During cell division, polarized epithelial cells employ mechanisms to preserve cell polarity and tissue integrity. In dividing cells of the mammalian skin, planar cell polarity (PCP) is maintained through the bulk internalization, equal segregation, and polarized recycling of cortical PCP proteins. The dramatic redistribution of PCP proteins coincides precisely with cell-cycle progression, but the mechanisms coordinating PCP and mitosis are unknown. Here we identify Plk1 as a master regulator of PCP dynamics during mitosis. Plk1 interacts with core PCP component Celsr1 via a conserved polo-box domain (PBD)-binding motif, localizes to mitotic endosomes, and directly phosphorylates Celsr1. Plk1-dependent phosphorylation activates the endocytic motif specifically during mitosis, allowing bulk recruitment of Celsr1 into endosomes. Inhibiting Plk1 activity blocks PCP internalization and perturbs PCP asymmetry. Mimicking dileucine motif phosphorylation is sufficient to drive Celsr1 internalization during interphase.
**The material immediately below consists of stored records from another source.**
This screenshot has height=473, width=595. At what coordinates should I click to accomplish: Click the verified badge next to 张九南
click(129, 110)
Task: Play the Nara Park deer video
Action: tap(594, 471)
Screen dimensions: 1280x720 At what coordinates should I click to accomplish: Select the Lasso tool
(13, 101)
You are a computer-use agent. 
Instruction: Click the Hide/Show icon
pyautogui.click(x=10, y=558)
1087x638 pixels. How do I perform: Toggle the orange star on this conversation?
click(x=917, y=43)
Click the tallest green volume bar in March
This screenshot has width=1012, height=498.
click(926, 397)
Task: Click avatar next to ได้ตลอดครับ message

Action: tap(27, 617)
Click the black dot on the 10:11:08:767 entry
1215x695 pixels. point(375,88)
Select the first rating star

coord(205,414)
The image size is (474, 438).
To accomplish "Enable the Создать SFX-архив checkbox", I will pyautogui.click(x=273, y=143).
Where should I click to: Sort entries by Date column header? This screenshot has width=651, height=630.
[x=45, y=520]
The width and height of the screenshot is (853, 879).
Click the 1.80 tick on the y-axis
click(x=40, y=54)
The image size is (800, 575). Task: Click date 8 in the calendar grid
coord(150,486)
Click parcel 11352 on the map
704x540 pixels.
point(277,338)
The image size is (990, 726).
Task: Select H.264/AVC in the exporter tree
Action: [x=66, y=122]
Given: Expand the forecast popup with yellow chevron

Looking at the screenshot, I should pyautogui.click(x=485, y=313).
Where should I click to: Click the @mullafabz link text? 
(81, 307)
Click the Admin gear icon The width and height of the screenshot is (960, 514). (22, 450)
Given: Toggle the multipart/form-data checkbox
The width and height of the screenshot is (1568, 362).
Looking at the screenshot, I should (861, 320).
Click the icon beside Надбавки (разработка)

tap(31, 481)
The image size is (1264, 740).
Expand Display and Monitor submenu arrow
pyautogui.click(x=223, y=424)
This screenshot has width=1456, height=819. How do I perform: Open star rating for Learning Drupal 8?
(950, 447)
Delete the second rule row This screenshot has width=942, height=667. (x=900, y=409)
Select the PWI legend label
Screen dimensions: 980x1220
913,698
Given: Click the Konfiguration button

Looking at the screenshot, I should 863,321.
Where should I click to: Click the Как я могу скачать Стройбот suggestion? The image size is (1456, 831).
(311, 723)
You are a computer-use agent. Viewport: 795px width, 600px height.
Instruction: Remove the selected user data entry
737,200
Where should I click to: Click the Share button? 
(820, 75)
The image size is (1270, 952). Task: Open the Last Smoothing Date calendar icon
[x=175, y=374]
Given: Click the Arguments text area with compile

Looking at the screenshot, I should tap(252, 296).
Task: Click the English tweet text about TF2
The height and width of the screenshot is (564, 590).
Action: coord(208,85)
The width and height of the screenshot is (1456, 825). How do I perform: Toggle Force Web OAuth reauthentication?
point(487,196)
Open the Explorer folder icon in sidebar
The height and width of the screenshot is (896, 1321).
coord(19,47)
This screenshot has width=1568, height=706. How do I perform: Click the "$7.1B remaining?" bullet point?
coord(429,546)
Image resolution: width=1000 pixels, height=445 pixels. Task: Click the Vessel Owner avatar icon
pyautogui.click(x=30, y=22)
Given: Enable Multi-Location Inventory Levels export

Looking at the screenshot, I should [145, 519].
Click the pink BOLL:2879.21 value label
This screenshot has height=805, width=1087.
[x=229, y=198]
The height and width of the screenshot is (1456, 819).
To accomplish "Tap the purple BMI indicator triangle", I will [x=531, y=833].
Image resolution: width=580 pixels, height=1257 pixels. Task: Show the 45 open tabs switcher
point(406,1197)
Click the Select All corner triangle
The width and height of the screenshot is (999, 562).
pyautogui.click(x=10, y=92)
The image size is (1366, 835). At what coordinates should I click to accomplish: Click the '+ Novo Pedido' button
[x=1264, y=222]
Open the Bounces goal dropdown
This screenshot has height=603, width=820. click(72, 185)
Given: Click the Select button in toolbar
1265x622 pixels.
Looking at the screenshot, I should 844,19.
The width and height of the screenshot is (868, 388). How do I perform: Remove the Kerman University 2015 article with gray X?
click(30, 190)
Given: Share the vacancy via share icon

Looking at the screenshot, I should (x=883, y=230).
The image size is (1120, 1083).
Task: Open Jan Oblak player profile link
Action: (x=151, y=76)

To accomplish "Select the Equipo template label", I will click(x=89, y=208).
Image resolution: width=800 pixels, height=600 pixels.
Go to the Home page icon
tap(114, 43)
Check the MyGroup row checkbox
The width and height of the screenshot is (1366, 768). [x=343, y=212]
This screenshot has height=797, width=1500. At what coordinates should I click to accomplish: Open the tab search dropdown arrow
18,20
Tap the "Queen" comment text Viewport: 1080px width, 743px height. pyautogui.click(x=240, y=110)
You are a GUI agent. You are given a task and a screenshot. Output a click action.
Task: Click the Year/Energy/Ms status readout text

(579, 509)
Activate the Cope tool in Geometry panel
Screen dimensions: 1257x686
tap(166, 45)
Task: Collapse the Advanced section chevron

Thus, Plk1-mediated phosphorylation of Celsr1 ensures that PCP redistribution is precisely coordinated with mitotic entry. [Display omitted] •Plk1 localizes to mitotic endosomes and phosphorylates Celsr1’s endocytic motif•Plk1-dependent phosphorylation is necessary for Celsr1 mitotic endocytosis•Celsr1 recruits Plk1 via a PBD-binding motif required for internalization•Phosphomimetic mutations can uncouple Celsr1 internalization from mitosis In polarized epithelial cells, planar cell polarity (PCP) proteins are internalized during mitosis and then redistributed with cell-cycle progression. Shrestha et al. now show that the mitotic regulator Polo-like kinase 1 (Plk1) coordinates this process via phosphorylation of the PCP protein Celsr1, which promotes Celsr1 endocytosis during mitosis.